— Work request —
While copying the entries exactly, leave out each picture they contain.

Dataset excerpts:
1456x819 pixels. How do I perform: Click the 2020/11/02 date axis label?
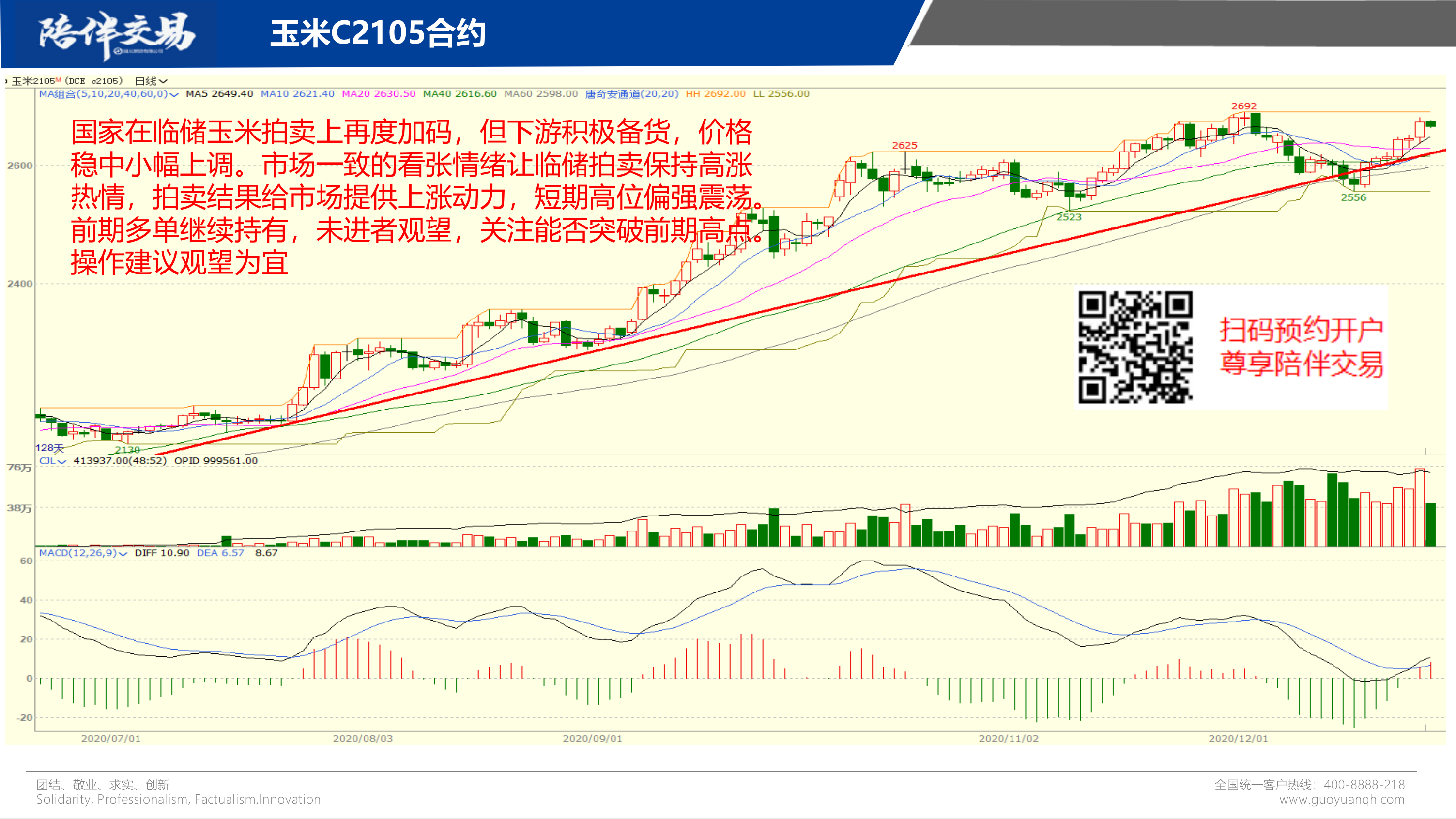coord(1008,738)

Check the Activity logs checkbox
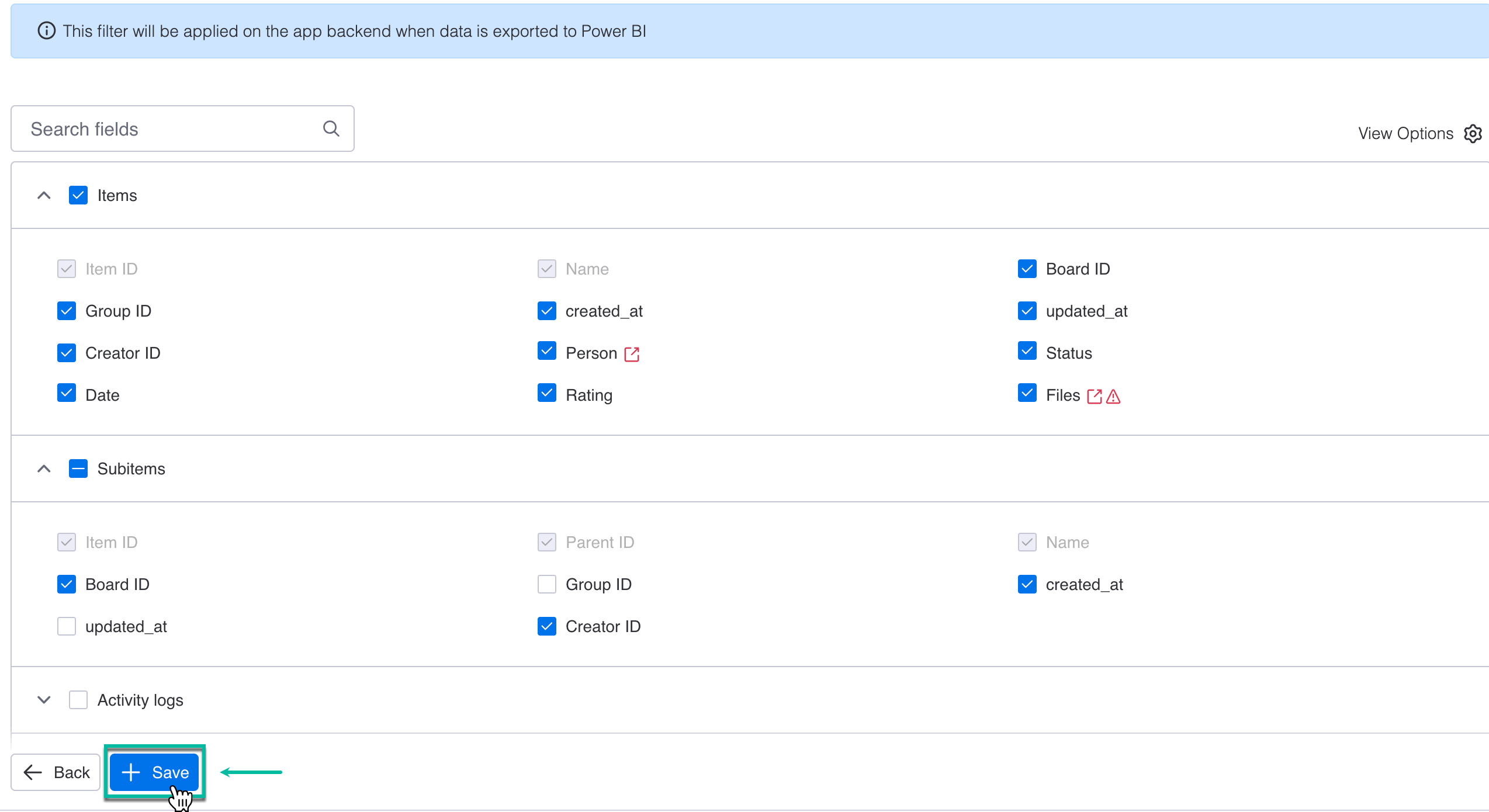pos(78,699)
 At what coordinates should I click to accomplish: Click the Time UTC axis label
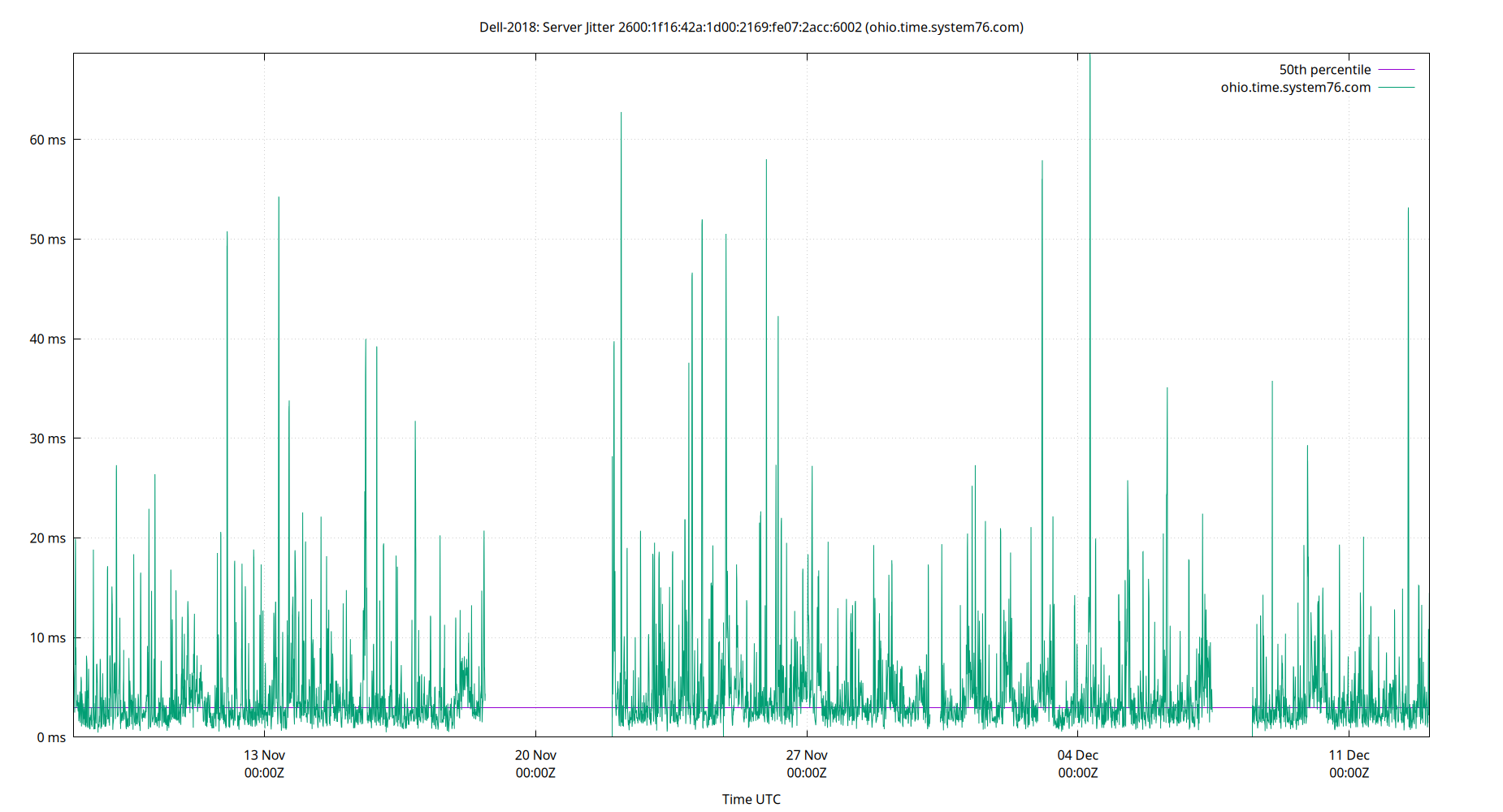(752, 799)
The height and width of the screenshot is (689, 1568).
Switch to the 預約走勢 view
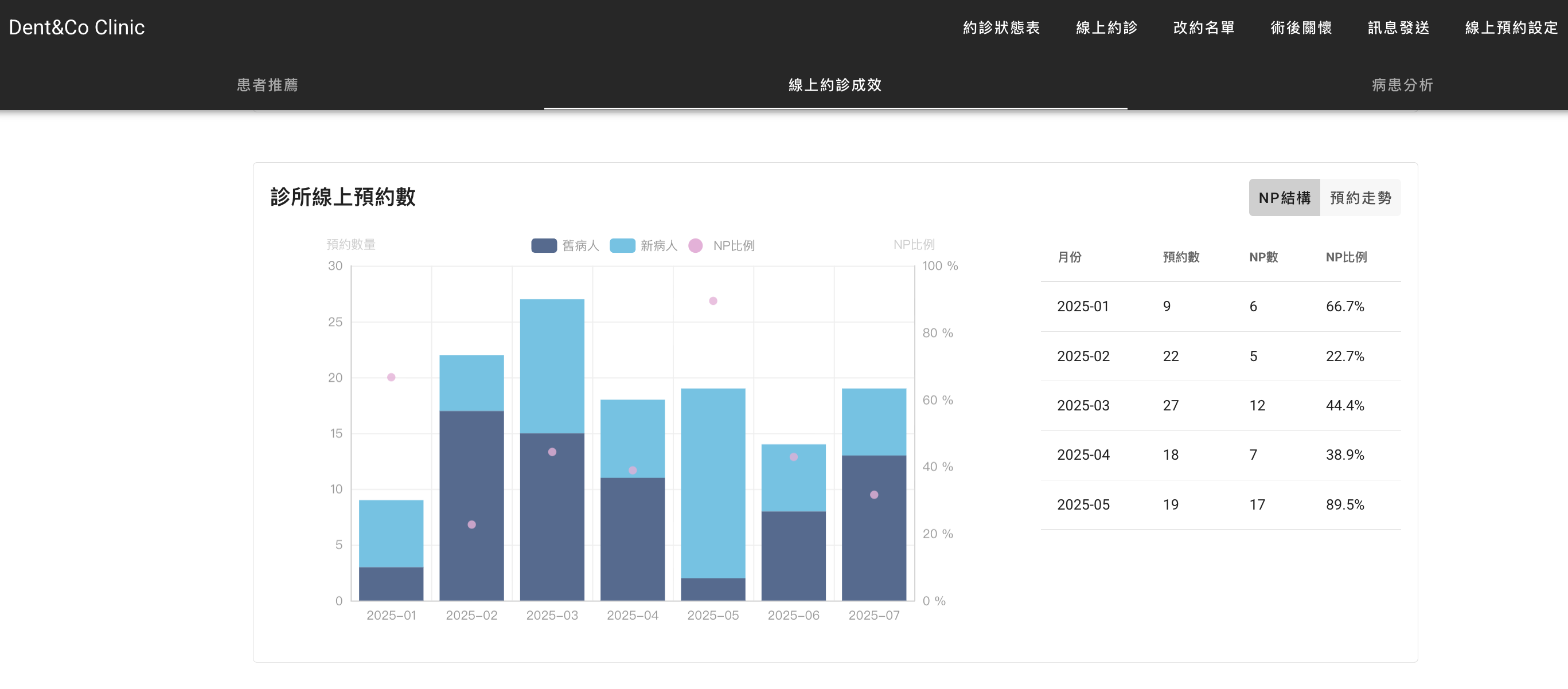pos(1360,198)
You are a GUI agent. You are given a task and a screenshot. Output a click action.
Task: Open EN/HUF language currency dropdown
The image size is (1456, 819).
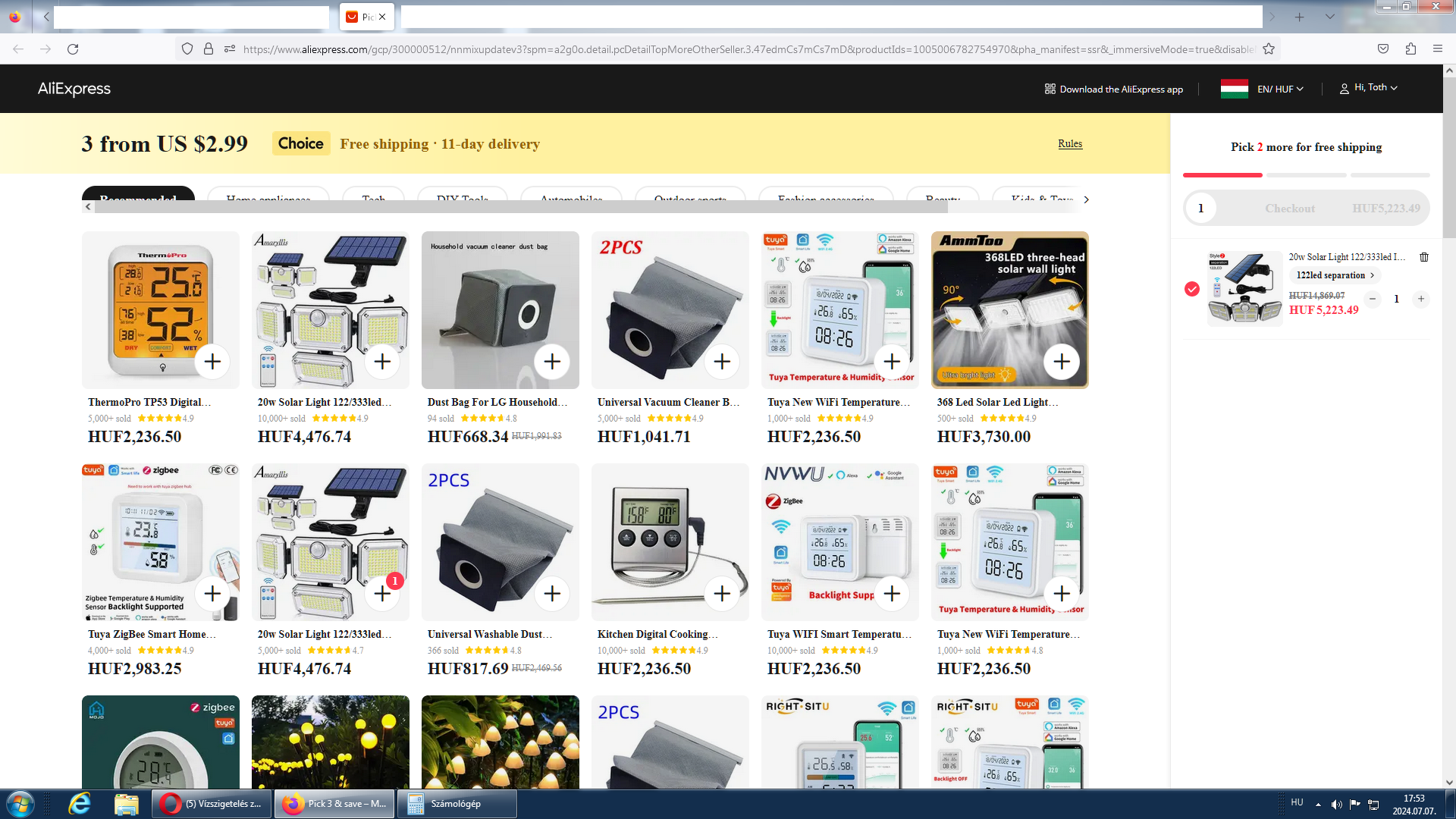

— Answer box —
1456x819 pixels. How do I perform: Click the 2020/11/02 date axis label?
coord(1008,738)

Check the Activity logs checkbox
pos(78,699)
 At what coordinates should I click to accomplish: Click the Time UTC axis label
(752, 799)
The height and width of the screenshot is (689, 1568).
Switch to the 預約走勢 view
pos(1360,198)
You are a GUI agent. You are given a task and a screenshot. Output a click action.
Task: Open EN/HUF language currency dropdown
The image size is (1456, 819).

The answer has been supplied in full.